■ What the task requires
Nothing but the data, repeated exactly, belongs in the answer.

[Records shown Boundary: Start]

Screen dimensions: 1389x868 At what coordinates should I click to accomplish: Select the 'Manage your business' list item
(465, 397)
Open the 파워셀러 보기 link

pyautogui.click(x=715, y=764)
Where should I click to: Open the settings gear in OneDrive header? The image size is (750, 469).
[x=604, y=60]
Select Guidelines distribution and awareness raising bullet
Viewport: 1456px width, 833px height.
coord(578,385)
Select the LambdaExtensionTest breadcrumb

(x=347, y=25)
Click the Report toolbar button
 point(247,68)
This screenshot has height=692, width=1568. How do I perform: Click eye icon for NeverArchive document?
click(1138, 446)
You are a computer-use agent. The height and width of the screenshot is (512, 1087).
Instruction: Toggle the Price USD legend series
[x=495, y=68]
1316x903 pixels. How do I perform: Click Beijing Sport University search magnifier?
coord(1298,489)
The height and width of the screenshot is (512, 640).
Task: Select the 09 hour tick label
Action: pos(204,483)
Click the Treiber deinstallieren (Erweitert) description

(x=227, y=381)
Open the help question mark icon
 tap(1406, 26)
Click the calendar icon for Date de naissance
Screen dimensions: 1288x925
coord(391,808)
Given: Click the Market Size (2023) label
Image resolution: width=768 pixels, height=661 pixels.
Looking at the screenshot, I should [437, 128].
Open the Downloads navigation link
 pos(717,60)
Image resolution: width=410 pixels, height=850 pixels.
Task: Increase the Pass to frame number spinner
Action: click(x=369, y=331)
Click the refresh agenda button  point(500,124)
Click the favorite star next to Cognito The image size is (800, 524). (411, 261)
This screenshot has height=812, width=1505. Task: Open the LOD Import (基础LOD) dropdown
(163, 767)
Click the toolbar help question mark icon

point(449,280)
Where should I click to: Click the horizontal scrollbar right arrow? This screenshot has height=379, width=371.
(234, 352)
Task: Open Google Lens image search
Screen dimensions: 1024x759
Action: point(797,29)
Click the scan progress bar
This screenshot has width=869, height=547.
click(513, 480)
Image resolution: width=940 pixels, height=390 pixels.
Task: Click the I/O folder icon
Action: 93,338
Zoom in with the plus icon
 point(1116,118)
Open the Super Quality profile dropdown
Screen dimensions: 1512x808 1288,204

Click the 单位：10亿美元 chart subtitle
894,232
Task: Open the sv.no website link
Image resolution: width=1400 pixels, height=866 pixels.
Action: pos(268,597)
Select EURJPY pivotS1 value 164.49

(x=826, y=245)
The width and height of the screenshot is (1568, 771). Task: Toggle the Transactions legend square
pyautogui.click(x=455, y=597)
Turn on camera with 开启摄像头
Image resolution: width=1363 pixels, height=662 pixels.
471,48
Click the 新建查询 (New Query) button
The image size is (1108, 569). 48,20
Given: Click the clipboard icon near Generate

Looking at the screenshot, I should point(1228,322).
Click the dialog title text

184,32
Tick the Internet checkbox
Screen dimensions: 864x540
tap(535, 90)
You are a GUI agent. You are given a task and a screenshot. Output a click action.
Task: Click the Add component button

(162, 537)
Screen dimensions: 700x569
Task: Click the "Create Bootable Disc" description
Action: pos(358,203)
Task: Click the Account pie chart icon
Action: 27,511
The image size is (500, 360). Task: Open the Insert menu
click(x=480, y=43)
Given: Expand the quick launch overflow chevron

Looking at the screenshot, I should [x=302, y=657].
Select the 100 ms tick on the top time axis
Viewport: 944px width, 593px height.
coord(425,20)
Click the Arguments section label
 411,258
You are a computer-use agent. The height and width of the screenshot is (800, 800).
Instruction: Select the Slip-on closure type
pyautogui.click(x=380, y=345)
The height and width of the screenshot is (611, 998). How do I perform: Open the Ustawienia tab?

[Records shown Boundary: End]

■ Reply to the exercise
Screen dimensions: 1389x868 At what coordinates should I click to accomplish: Select the 'Manage your business' list item
(465, 397)
Open the 파워셀러 보기 link

pyautogui.click(x=715, y=764)
Where should I click to: Open the settings gear in OneDrive header? The image size is (750, 469).
[x=604, y=60]
Select Guidelines distribution and awareness raising bullet
Viewport: 1456px width, 833px height.
coord(578,385)
Select the LambdaExtensionTest breadcrumb

(x=347, y=25)
Click the Report toolbar button
 point(247,68)
This screenshot has height=692, width=1568. How do I perform: Click eye icon for NeverArchive document?
click(1138, 446)
You are a computer-use agent. The height and width of the screenshot is (512, 1087).
Instruction: Toggle the Price USD legend series
[x=495, y=68]
1316x903 pixels. How do I perform: Click Beijing Sport University search magnifier?
coord(1298,489)
The height and width of the screenshot is (512, 640).
Task: Select the 09 hour tick label
Action: pos(204,483)
Click the Treiber deinstallieren (Erweitert) description

(x=227, y=381)
Open the help question mark icon
 tap(1406, 26)
Click the calendar icon for Date de naissance
Screen dimensions: 1288x925
coord(391,808)
Given: Click the Market Size (2023) label
Image resolution: width=768 pixels, height=661 pixels.
Looking at the screenshot, I should [437, 128].
Open the Downloads navigation link
 pos(717,60)
Image resolution: width=410 pixels, height=850 pixels.
Task: Increase the Pass to frame number spinner
Action: click(x=369, y=331)
Click the refresh agenda button  point(500,124)
Click the favorite star next to Cognito The image size is (800, 524). (411, 261)
This screenshot has height=812, width=1505. Task: Open the LOD Import (基础LOD) dropdown
(163, 767)
Click the toolbar help question mark icon

point(449,280)
Where should I click to: Click the horizontal scrollbar right arrow? This screenshot has height=379, width=371.
(234, 352)
Task: Open Google Lens image search
Screen dimensions: 1024x759
Action: point(797,29)
Click the scan progress bar
This screenshot has width=869, height=547.
click(513, 480)
Image resolution: width=940 pixels, height=390 pixels.
Task: Click the I/O folder icon
Action: 93,338
Zoom in with the plus icon
 point(1116,118)
Open the Super Quality profile dropdown
Screen dimensions: 1512x808 1288,204

Click the 单位：10亿美元 chart subtitle
894,232
Task: Open the sv.no website link
Image resolution: width=1400 pixels, height=866 pixels.
Action: pos(268,597)
Select EURJPY pivotS1 value 164.49

(x=826, y=245)
The width and height of the screenshot is (1568, 771). Task: Toggle the Transactions legend square
pyautogui.click(x=455, y=597)
Turn on camera with 开启摄像头
Image resolution: width=1363 pixels, height=662 pixels.
471,48
Click the 新建查询 (New Query) button
The image size is (1108, 569). 48,20
Given: Click the clipboard icon near Generate

Looking at the screenshot, I should point(1228,322).
Click the dialog title text

184,32
Tick the Internet checkbox
Screen dimensions: 864x540
tap(535, 90)
You are a GUI agent. You are given a task and a screenshot. Output a click action.
Task: Click the Add component button

(162, 537)
Screen dimensions: 700x569
Task: Click the "Create Bootable Disc" description
Action: pos(358,203)
Task: Click the Account pie chart icon
Action: 27,511
The image size is (500, 360). Task: Open the Insert menu
click(x=480, y=43)
Given: Expand the quick launch overflow chevron

Looking at the screenshot, I should [x=302, y=657].
Select the 100 ms tick on the top time axis
Viewport: 944px width, 593px height.
coord(425,20)
Click the Arguments section label
 411,258
You are a computer-use agent. The height and width of the screenshot is (800, 800).
Instruction: Select the Slip-on closure type
pyautogui.click(x=380, y=345)
The height and width of the screenshot is (611, 998). How do I perform: Open the Ustawienia tab?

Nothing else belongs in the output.